We have a somewhat large piece of SW that needs to run as a snap. We’ve done it originally and the base has been core. We now need to update it, as Python 3.5 is EOL and one piece of the SW is actually a Python-based tool. It uses the cryptography module, which has a CVE in the earlier versions and cryptography version 39.x only supports Python 3.6 or newer.
So, two choices (as far as I see it).
- update Python itself or
- update Core image to a newer one (core20 or core22)
However, both are now failing.
Update python
I found instructions how to update the Python and it actually builds Python 3.9 and so fort, but when snapcraft tries to install the requirements.txt, it will still complain about Python 3.5 and clearly it is using that as the requirements cannot be met.
How do I ensure the Python 3.9 built is actually really getting used as well?
edge-core-tool:
after:
- python39
- edge-core-src
plugin: python
source: "${SNAPCRAFT_STAGE}/edge-core-src.tgz"
source-subdir: edge-tool
build-environment:
- SNAPCRAFT_PYTHON_INTERPRETER: "${SNAPCRAFT_STAGE}/bin/python3.9"

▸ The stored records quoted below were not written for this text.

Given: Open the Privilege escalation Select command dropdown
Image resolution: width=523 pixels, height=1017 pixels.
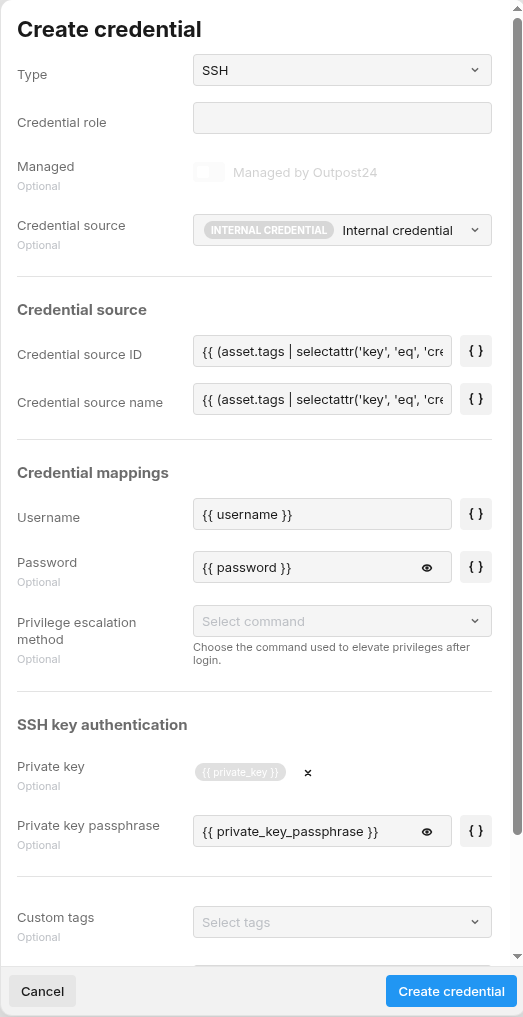Looking at the screenshot, I should [x=342, y=621].
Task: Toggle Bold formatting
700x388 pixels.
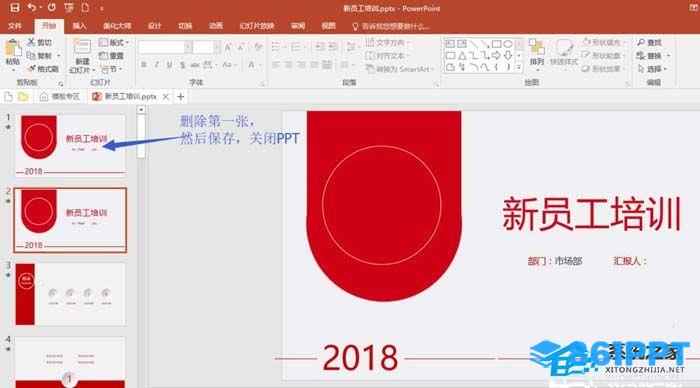Action: coord(144,65)
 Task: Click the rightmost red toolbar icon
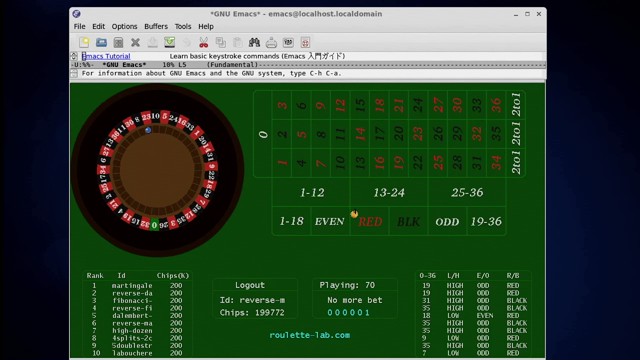[305, 42]
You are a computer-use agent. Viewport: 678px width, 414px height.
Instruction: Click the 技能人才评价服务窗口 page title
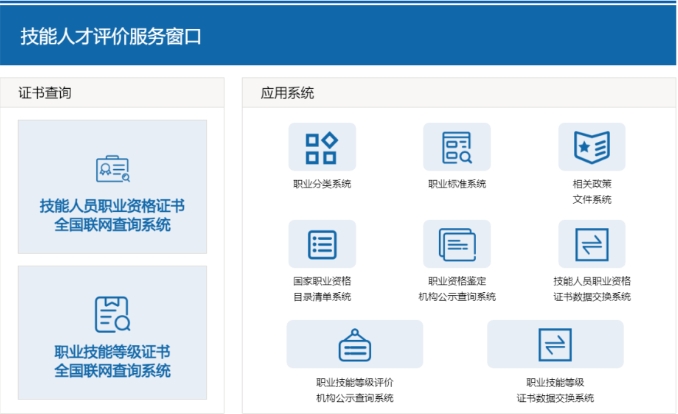point(111,37)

requirements: [ "${SNAPCRAFT_PART_SRC}/edge-tool/requirements.txt" ]
Example of failure:
Pulling edge-core-tool
+ snapcraftctl pull
DEPRECATION: Python 3.5 reached the end of its life on September 13th, 2020. Please upgrade your Python as Python 3.5 is no longer maintained. pip 21.0 will drop support for Python 3.5 in January 2021. pip 21.0 will remove support for this functionality.
DEPRECATION: Python 3.5 reached the end of its life on September 13th, 2020. Please upgrade your Python as Python 3.5 is no longer maintained. pip 21.0 will drop support for Python 3.5 in January 2021. pip 21.0 will remove support for this functionality.

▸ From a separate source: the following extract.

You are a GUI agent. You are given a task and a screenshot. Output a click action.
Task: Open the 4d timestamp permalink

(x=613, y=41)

DEPRECATION: Python 3.5 reached the end of its life on September 13th, 2020. Please upgrade your Python as Python 3.5 is no longer maintained. pip 21.0 will drop support for Python 3.5 in January 2021. pip 21.0 will remove support for this functionality.
Collecting docopt==0.6.2
Downloading docopt-0.6.2.tar.gz (25 kB)
ERROR: Could not find a version that satisfies the requirement cbor2==5.4.6
ERROR: No matching distribution found for cbor2==5.4.6
Failed to run '/build/parts/edge-core-tool/install/usr/bin/python3 -m pip download --disable-pip-version-check --dest /build/parts/edge-core-tool/python-packages --requirement /build/parts/edge-core-tool/src/edge-tool/requirements.txt': Exited with code 1.
Life would be a lot easier, if you could just give the python plugin the version of python you want to use…

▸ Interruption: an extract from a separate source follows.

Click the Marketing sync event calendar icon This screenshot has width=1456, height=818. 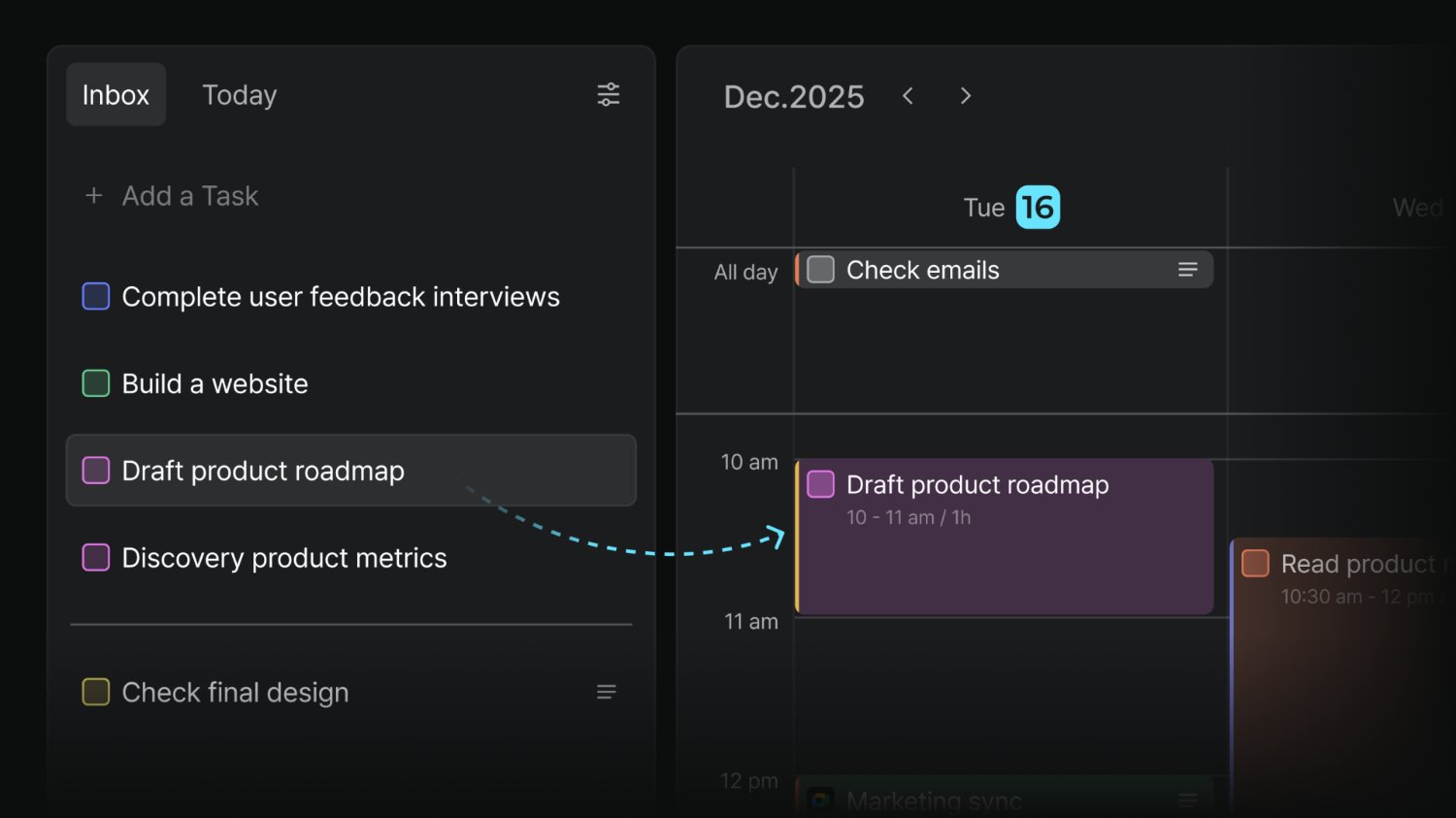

Code is available at: https://github.com/PelionIoT/snap-pelion-edge/tree/core18
You need to 1st build the docker image used for building it:
docker build --no-cache -f Dockerfile.snapcore --label snapcore/snapcraft --tag ${USER}/snapcraft:latest .
and then the actual snapcraft build:
docker run --rm -v "$PWD":/build -w /build ${USER}/snapcraft:latest bash -c "sudo apt-get update && snapcraft --debug"
In case you want to reproduce this issue.
If i update the base image to core20/core22 - the cmake fails, as it can’t compile the test programs. It does not find gmake for some reason (but that’s another post).